By using the Law of Calorimetry, we will find the amount of heat that is lost by the water by using the specific heat being given. Clearly, the amount of heat that is lost by water is gained by ice to lower its temperature to zero and also convert a part of it into water. By the same way, we will find the heat gained by ice and thus comparing both equations we will find the answer.

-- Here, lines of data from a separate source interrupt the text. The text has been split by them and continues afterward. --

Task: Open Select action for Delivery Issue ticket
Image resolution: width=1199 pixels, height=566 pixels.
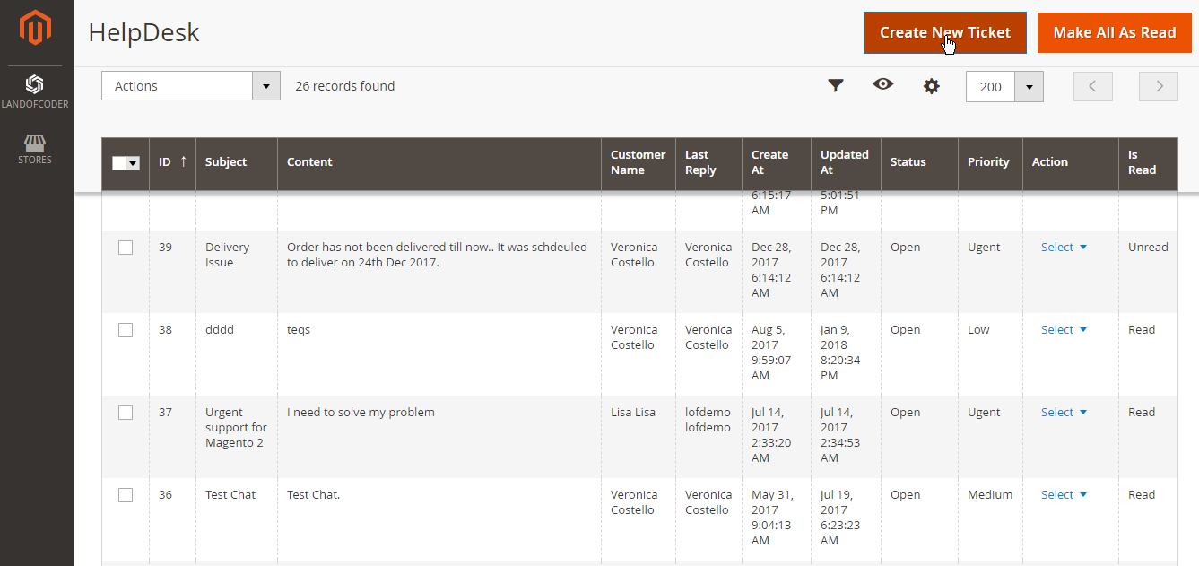Action: [x=1064, y=248]
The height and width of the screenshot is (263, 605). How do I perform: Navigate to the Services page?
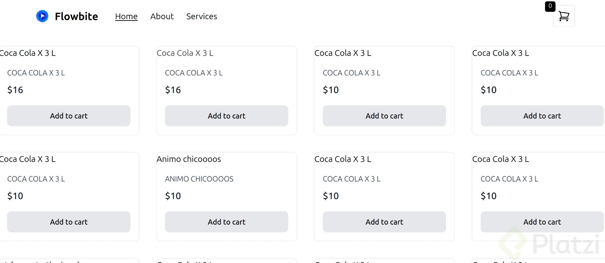(202, 16)
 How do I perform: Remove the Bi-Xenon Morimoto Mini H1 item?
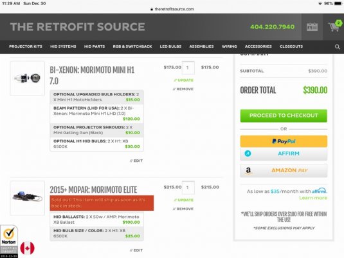tap(183, 89)
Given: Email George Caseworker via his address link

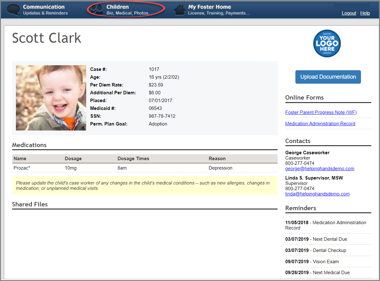Looking at the screenshot, I should [320, 168].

Complete step by step answer:
The amount of heat that is being lost by water, when water-ice mixture reaches ${0^ \circ }C$ is given as,
$Q = mc\Delta T - - - - \left( 1 \right)$
The variables are defined as-
$Q =$ amount of heat lost or gained.
$m =$ mass of the substance.
$c =$ specific heat of the substance.
$\Delta T =$ change in temperature.
The quantities that are already given in the question are-
$m = 50$, $c = 4.2$ and $\Delta T = 40 - 0 = 40$.
Substituting the values in equation $\left( 1 \right)$ we get the amount of heat lost by water is,
$Q = 50 \times 40 \times 4.2 = 8400{\text{ }}J$

Let the mass of ice be $m'$.Now using the equation $\left( 1 \right)$ , the amount of heat gained for the ice to convert from $- {20^ \circ }C$ to ${0^ \circ }C$ is
$Q = m' \times 2.1 \times 20 = 42m'$
According to the question only $20{\text{ }}g$ of ice is unmelted and the rest mass of ice is being melted by the heat into water. So, the mass that is melted is $m' - 20$ and the heat required be $Q'$. Amount of heat required to convert it into water is given by the formula of Latent heat of Fusion,
$Q = m{L_f} - - - - - - \left( 2 \right)$
The variables defined here are,
$Q =$ amount of heat lost or gained.
$m =$ mass of the substance.
${L_f} =$ Latent heat of fusion.

Given ${L_f} = 334{\text{ }}\dfrac{J}{g}$
Substituting the values in equation $\left( 2 \right)$ we get,
$Q' = \left( {m' - 20} \right) \times 334$
Therefore, we conclude that the heat required for the ice to lower its temperature to ${0^ \circ }C$ and to convert some part of it into water is provided by the heat lost by the water for its conversion from ${40^ \circ }C$ to ${0^ \circ }C$.
Thus, $8400 = \left( {m' - 20} \right) \times 334 + 42m'$
Simplifying the equation we get,
$376m' = 15080$
$\therefore m' = 40.10$
So, the amount of ice that was given to water is close to $40{\text{ }}g$.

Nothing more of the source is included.